*** Data extracts ***

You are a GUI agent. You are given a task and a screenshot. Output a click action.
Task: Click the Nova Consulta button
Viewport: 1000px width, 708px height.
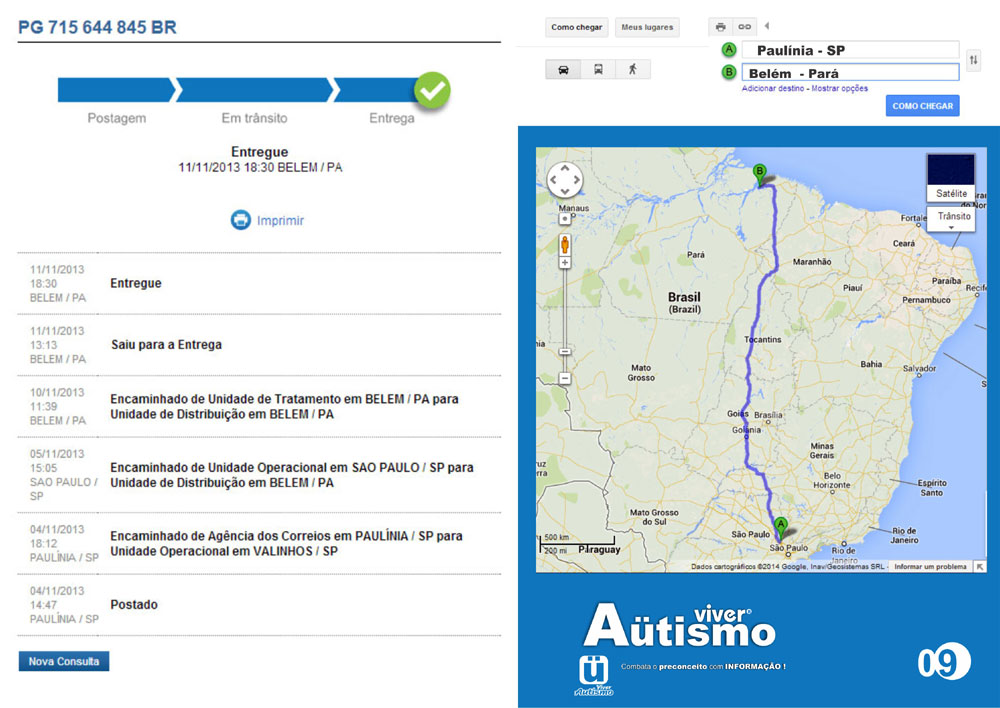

*** End of Data extracts ***
*** Data extracts ***

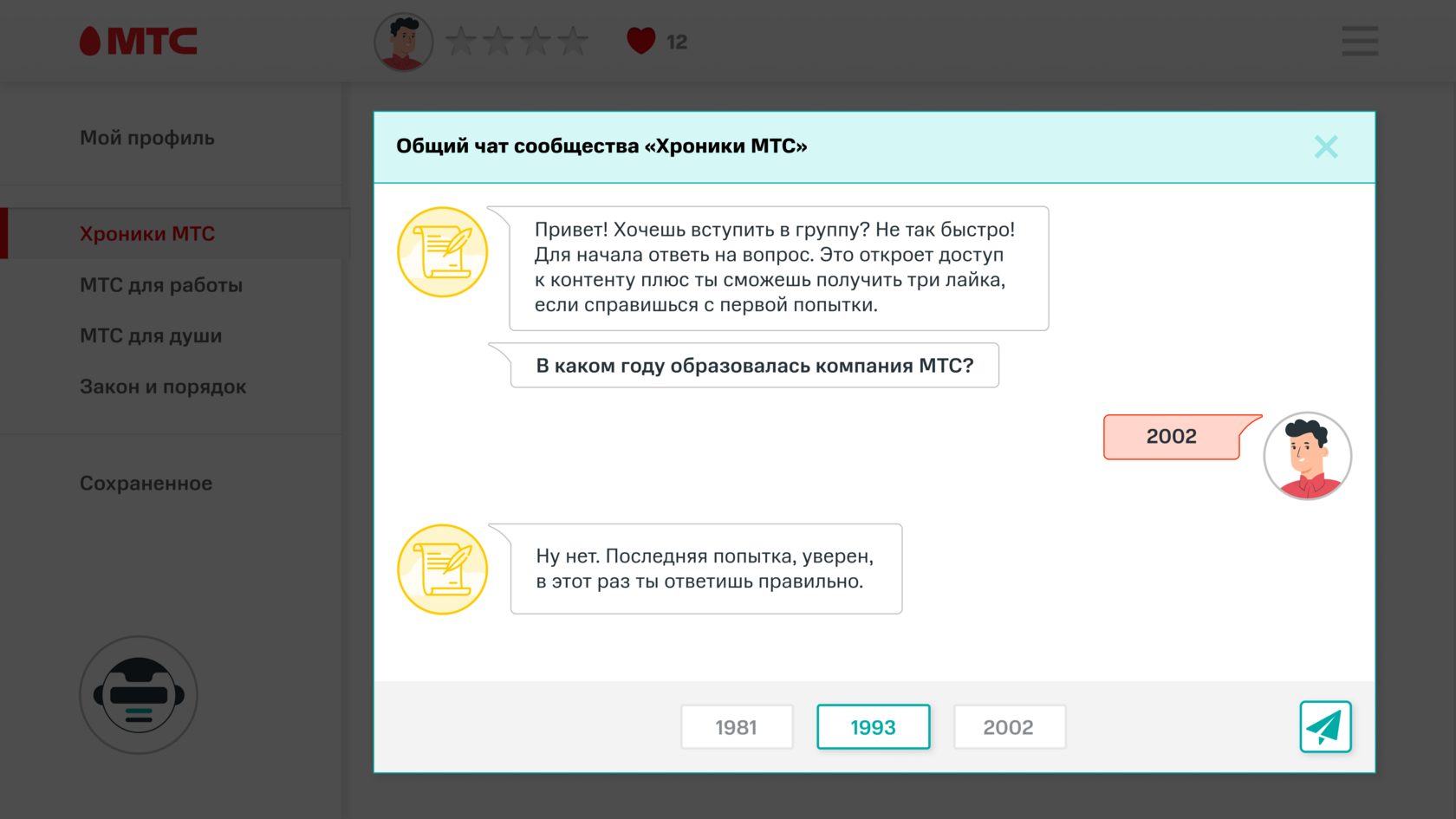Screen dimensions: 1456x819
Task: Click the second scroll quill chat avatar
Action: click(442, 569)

*** End of Data extracts ***

▶ **Exercise**
There is a run of lines above from the one with "You are a GUI" to the one with "Viewport: 1000px width, 708px height."; print exactly that run, both ends included, and nothing else.

▶ **Worked solution**
You are a GUI agent. You are given a task and a screenshot. Output a click action.
Task: Click the Nova Consulta button
Viewport: 1000px width, 708px height.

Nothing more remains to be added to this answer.